To enable the exchange of data in the vSAN cluster, you must provide a VMkernel network adapter for vSAN traffic on each ESXi host.

Firstly, make sure to create a vSphere Distributed Switch (vDS) with a distributed port group on a vSphere cluster with one Active and Standby uplinks.

Note

vSAN with RDMA supports NIC failover, but does not support LACP or IP-hash-based NIC teaming.

Creating a Distributed Switch for vSAN Traffic

To create a new vDS:

  1. Launch the vSphere Web Client and connect to a vCenter Server instance.


              
  2. On the vSphere Web Client home screen, select the vCenter object from the list on the left.
    Hover over the Distributed Switches from the Inventory Lists area, then click New Distributed Switch (see image below) to launch the New vDS creation wizard:


  3. Provide a name for the new distributed switch and select the location within the vCenter inventory where you would like to store the new vDS (a data center object or a folder).
    Click 
    NEXT.


  4. Select the version of the vDS to create. 
    Click NEXT.


  5. Specify the number of uplink ports as 2, uncheck the Create a default port group box and enter a name to that group.
    Click NEXT.


  6. Click Finish.


  7. Set the MTU for the newly created distributed switch.
    Right-click the new distributed switch in the list of objects and select Settings → Edit Settings... from the Actions menu.

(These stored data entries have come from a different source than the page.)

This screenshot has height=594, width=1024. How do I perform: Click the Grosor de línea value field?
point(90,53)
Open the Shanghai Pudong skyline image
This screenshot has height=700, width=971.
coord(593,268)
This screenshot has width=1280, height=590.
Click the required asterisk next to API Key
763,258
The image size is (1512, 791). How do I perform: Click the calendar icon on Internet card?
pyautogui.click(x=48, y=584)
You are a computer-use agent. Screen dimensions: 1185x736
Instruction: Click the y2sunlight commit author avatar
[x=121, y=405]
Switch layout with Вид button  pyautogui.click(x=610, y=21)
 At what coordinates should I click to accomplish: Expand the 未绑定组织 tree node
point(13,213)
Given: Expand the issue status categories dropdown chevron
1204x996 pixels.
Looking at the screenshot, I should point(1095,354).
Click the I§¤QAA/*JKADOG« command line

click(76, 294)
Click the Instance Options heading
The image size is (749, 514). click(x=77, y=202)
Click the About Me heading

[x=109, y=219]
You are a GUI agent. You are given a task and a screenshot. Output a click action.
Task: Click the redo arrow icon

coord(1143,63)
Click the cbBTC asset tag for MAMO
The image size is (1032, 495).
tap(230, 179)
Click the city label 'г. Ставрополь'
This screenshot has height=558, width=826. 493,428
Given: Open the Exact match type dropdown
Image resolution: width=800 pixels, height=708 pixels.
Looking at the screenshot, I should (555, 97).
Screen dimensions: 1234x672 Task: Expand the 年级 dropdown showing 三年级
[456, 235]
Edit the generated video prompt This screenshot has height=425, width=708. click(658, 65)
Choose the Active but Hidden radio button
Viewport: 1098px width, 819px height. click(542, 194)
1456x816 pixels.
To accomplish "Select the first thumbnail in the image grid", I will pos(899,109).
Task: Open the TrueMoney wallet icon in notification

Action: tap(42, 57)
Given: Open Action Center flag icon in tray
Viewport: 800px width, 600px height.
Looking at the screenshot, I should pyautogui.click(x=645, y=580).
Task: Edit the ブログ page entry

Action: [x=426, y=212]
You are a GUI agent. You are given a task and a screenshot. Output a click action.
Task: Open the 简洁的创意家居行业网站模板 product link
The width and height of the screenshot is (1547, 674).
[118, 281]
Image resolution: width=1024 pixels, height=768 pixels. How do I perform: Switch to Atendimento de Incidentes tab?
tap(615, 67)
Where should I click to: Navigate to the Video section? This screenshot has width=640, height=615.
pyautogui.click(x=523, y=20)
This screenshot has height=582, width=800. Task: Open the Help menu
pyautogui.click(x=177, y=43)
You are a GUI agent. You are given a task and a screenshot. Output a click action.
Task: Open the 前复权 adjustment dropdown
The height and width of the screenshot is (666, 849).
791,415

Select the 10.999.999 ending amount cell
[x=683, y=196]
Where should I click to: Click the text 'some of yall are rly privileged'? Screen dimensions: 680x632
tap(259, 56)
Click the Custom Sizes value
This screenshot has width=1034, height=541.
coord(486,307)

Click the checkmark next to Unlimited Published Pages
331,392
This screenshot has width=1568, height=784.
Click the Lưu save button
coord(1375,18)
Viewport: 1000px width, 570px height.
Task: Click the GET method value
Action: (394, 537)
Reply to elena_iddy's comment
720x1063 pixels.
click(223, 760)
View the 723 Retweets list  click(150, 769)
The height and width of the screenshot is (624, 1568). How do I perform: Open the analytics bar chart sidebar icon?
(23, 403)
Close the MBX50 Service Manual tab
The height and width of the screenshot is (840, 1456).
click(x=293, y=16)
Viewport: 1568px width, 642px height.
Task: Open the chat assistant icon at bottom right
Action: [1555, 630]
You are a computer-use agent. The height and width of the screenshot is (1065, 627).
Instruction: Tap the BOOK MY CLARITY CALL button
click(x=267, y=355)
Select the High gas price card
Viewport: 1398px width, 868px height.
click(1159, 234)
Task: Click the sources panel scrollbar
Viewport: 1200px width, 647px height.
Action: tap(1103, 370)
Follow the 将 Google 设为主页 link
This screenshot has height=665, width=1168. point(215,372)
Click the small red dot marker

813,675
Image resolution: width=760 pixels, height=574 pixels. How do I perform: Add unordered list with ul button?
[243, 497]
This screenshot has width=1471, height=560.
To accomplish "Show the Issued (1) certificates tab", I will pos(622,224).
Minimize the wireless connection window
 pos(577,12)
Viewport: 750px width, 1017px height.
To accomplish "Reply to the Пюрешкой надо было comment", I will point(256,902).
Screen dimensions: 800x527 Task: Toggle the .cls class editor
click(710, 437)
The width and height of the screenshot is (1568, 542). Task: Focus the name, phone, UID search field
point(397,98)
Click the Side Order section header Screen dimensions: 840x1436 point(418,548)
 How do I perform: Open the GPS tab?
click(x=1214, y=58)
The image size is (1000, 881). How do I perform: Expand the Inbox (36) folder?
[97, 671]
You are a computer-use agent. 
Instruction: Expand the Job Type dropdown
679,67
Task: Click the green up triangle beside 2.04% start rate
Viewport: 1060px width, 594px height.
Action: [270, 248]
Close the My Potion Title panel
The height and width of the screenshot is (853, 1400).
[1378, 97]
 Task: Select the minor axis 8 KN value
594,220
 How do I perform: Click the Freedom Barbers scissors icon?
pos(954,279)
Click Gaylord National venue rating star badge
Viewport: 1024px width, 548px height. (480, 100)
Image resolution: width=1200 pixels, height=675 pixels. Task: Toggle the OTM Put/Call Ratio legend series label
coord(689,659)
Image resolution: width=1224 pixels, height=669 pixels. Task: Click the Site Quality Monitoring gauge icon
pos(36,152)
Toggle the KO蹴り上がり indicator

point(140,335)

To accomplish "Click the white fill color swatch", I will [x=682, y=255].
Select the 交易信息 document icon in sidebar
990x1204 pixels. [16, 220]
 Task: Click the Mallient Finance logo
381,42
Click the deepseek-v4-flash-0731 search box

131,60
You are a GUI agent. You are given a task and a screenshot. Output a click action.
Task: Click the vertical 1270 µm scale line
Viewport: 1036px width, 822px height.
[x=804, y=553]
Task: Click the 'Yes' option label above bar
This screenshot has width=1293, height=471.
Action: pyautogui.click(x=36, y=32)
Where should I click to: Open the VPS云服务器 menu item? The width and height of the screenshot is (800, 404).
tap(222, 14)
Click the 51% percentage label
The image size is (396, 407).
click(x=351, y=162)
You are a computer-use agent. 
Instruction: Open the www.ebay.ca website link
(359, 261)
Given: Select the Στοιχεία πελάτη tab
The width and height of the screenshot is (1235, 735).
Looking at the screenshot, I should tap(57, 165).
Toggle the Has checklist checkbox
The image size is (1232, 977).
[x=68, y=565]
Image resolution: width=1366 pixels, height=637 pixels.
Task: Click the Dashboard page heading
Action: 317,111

  8. In the Storage-DSwitch-Edit Settings dialog box, set the MTU to 9000Discovery protocol to Link Layer Discovery Protocol and Operation to Both.
    Click OK.

Adding Hosts to vDS

To add an ESXi host to an existing vDS:

  1. Launch the vSphere Web Client, and connect to a vCenter Server instance.

  2. Navigate to the list of Hosts in the SL MGMT cluster and select ESXi host.

  3. Select Configure → Networking → Physical adapters.

  4. Check the network ports that you are going to use. In this case, vmnic4 and vmnic5 are used.

              
  5. Navigate to the list of distributed switches.

  6. Right-click the new distributed switch in the list of objects and select Add and Manage Hosts from the Actions menu.


  7. Select the Add hosts button and click NEXT.


  8. From the list of the new hosts, check the boxes with the names of each ESXi host you would like to add to the VDS.
    Click NEXT.


  9. In the next Manage physical adapters menu click on Adapters on all hosts and configure vmnic4 and vmnic5 (Sample) in an ESXi host as Uplink 1 and Uplink 2 for the VDS.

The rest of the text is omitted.